Journée inter-promotion à Vaux-le-Vicomte

Vendredi 12 juin, le château de Vaux-le-Vicomte ouvrait ses portes à une promotion un peu particulière — celle d'ATP-Formation, réunie pour une journée de partage hors les murs. Quitter l'atelier pour un jour, troquer les pinceaux et les solvants contre le grand air et la lumière naturelle : voilà le programme de cette journée inter-promotion qui s'est tenue le vendredi 12 juin dans l'un des plus beaux domaines de l'Île-de-France.

Une visite en liberté

La matinée a été consacrée à la découverte du château et de ses appartements grâce aux audiophones mis à disposition des visiteurs. Chacun a pu avancer à son propre rythme, s'arrêter devant un décor peint, une toile, un meuble ou un plafond ouvragé, en prenant le temps d'observer avec l'œil ce que la formation aiguise jour après jour.
Rappelons que Vaux-le-Vicomte est né de l'ambition d'un seul homme : Nicolas Fouquet, Surintendant des Finances de Louis XIV, qui réunit ici, entre 1656 et 1661, trois artistes appelés à révolutionner l'art français. Louis Le Vau conçoit un château au dôme ovale inédit, ouvert sur le paysage ; Charles Le Brun orchestre un décor intérieur d'une sophistication sans précédent, alliant peintures, stucs et allégories en un programme cohérent ; André Le Nôtre trace des jardins à la française d'une ampleur et d'une rigueur qui feront école — Versailles en sera l'héritier direct. Le 17 août 1661, Fouquet inaugure le domaine par une fête éblouissante. Trois semaines plus tard, il est arrêté sur ordre du roi. Le Vau, Le Brun et Le Nôtre, eux, sont aussitôt appelés à Versailles pour reproduire — et amplifier — ce qu'ils venaient d'accomplir ensemble.

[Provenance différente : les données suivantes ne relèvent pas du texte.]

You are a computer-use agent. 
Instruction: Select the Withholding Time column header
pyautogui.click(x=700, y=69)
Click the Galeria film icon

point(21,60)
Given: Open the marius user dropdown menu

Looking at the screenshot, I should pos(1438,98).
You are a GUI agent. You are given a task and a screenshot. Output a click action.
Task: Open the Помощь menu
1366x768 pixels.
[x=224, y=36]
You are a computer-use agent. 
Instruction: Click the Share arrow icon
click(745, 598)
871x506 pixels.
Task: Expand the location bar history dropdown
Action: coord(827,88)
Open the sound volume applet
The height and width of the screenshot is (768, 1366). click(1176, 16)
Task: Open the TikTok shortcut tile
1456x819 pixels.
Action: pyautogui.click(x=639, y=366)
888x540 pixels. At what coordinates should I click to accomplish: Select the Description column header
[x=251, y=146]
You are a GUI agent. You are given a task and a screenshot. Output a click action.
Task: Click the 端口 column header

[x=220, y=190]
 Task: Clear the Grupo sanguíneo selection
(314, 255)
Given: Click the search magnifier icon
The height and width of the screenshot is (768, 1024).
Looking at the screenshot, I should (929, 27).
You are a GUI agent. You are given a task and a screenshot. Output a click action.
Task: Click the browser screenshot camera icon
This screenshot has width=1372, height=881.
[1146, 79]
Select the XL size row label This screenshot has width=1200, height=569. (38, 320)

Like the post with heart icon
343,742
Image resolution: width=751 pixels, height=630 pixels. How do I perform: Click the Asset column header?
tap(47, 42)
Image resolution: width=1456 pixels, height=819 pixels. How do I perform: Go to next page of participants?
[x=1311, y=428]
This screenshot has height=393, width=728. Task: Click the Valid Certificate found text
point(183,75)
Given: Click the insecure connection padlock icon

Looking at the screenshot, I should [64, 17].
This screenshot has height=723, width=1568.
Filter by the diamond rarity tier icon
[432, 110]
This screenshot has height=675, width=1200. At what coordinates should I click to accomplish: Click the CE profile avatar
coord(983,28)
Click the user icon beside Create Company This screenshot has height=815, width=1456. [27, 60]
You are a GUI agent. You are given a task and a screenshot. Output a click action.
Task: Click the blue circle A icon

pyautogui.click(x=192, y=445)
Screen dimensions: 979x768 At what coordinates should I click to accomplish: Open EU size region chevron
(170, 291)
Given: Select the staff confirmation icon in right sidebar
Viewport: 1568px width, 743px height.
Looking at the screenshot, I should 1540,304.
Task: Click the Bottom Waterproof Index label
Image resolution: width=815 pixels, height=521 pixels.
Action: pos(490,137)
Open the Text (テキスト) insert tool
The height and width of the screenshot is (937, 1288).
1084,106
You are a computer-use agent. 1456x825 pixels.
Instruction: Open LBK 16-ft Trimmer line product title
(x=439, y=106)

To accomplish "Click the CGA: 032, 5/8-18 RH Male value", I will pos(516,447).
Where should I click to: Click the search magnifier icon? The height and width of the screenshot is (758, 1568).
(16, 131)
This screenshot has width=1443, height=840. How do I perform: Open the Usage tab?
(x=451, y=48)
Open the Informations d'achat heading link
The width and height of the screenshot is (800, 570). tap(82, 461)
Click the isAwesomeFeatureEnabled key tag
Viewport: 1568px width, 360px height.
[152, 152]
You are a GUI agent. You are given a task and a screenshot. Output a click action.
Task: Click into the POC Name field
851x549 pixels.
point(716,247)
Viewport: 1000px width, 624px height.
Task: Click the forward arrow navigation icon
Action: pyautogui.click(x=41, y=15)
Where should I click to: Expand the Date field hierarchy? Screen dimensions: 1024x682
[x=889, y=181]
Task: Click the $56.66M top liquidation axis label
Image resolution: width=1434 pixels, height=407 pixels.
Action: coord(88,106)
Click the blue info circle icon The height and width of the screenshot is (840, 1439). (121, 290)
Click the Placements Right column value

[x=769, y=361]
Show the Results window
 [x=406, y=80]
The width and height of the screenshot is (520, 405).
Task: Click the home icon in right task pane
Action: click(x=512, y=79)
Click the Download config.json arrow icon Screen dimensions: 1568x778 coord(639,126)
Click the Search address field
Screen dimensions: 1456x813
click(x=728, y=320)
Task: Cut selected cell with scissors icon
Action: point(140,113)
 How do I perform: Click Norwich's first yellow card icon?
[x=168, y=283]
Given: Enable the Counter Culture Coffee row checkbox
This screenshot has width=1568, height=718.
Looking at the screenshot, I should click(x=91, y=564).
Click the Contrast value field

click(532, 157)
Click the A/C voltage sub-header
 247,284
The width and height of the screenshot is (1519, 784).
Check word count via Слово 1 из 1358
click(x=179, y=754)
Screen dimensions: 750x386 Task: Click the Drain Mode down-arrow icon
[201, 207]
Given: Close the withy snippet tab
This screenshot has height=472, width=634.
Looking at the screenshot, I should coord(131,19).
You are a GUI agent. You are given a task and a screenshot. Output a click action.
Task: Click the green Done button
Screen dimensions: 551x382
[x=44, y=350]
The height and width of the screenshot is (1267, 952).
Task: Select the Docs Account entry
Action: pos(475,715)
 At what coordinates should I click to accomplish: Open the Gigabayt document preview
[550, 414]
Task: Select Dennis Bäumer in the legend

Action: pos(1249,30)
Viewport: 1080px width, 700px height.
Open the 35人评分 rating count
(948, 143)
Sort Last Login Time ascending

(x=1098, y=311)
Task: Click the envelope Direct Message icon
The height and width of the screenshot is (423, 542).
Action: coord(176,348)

Pique-nique dans les jardins de Le Nôtre

À la mi-journée, la joyeuse compagnie s'est retrouvée dans le parc pour un pique-nique en plein air, à l'ombre de cette géométrie monumentale que Le Nôtre a tracée pour Fouquet. Un moment de convivialité, de rires et d'échanges, entre apprenants de promotions différentes, entre passionnés partageant la même exigence du geste et du regard. Et parmi eux, des anciens. Des alumni d'ATP-Formation avaient fait le déplacement pour retrouver l’équipe et celles et ceux qui leur ont succédé. Leur présence a donné à cette journée une dimension supplémentaire : celle de la transmission, de la continuité, du fil invisible qui relie les générations d'une même école.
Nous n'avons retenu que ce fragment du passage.